> **Task inputs**
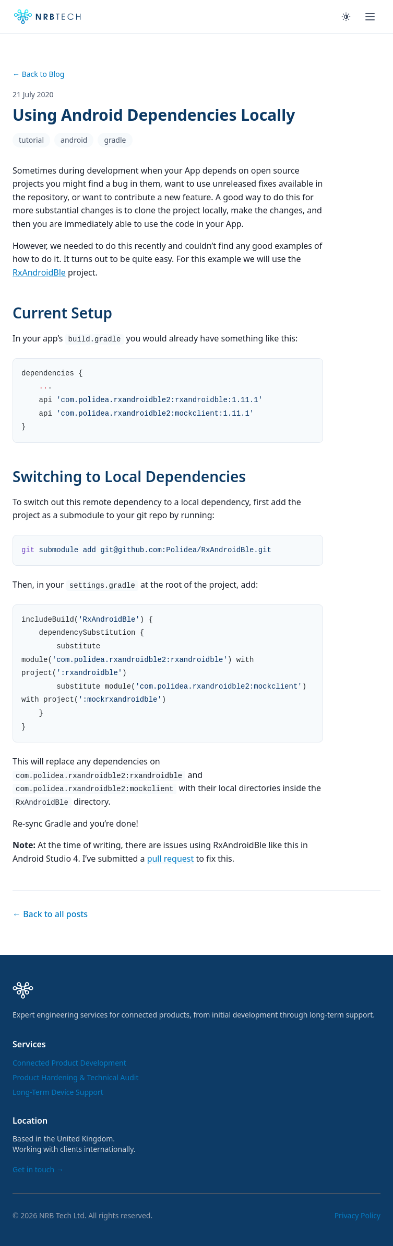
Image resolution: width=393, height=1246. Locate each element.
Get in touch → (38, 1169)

...

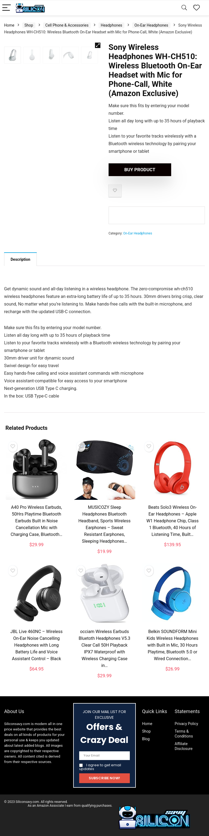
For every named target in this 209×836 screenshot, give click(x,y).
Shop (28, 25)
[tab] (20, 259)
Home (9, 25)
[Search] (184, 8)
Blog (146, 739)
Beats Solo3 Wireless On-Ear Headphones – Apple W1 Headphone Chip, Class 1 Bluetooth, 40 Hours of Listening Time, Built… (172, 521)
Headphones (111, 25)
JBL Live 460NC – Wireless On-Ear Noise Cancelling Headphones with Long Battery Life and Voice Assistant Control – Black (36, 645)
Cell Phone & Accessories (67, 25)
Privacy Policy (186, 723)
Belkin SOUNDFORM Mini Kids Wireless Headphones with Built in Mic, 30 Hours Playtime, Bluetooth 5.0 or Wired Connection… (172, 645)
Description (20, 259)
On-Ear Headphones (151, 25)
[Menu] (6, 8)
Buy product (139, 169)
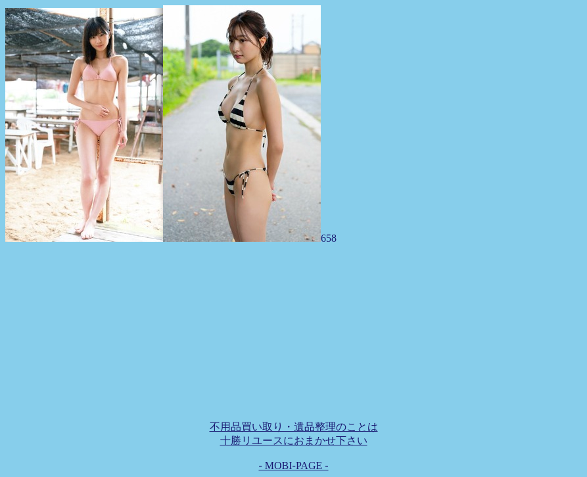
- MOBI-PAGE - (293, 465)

* * *

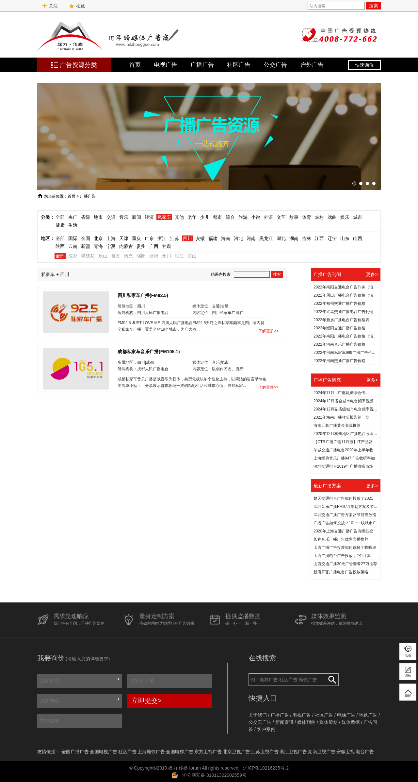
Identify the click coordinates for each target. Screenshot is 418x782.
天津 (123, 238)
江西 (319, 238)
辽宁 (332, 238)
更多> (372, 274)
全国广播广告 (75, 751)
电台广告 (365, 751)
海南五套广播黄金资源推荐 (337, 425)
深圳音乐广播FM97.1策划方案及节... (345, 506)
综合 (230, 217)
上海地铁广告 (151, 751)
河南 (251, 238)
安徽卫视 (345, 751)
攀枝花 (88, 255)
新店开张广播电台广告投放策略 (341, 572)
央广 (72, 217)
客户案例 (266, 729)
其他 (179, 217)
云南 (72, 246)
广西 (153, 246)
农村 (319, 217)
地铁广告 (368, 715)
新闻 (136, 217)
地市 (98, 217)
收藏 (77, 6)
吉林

> **Task to complete**
Edit the data starting at the line that contains "[Search] (184, 8)" and ending at the line that contains "Buy product (139, 169)", changing every "Wireless" to "Cordless" and leaving all else unchanged. Give only those edited lines.

> **Task output**
[Search] (184, 8)
Blog (146, 739)
Beats Solo3 Cordless On-Ear Headphones – Apple W1 Headphone Chip, Class 1 Bluetooth, 40 Hours of Listening Time, Built… (172, 521)
Headphones (111, 25)
JBL Live 460NC – Cordless On-Ear Noise Cancelling Headphones with Long Battery Life and Voice Assistant Control – Black (36, 645)
Cell Phone & Accessories (67, 25)
Privacy Policy (186, 723)
Belkin SOUNDFORM Mini Kids Cordless Headphones with Built in Mic, 30 Hours Playtime, Bluetooth 5.0 or Wired Connection… (172, 645)
Description (20, 259)
On-Ear Headphones (151, 25)
[Menu] (6, 8)
Buy product (139, 169)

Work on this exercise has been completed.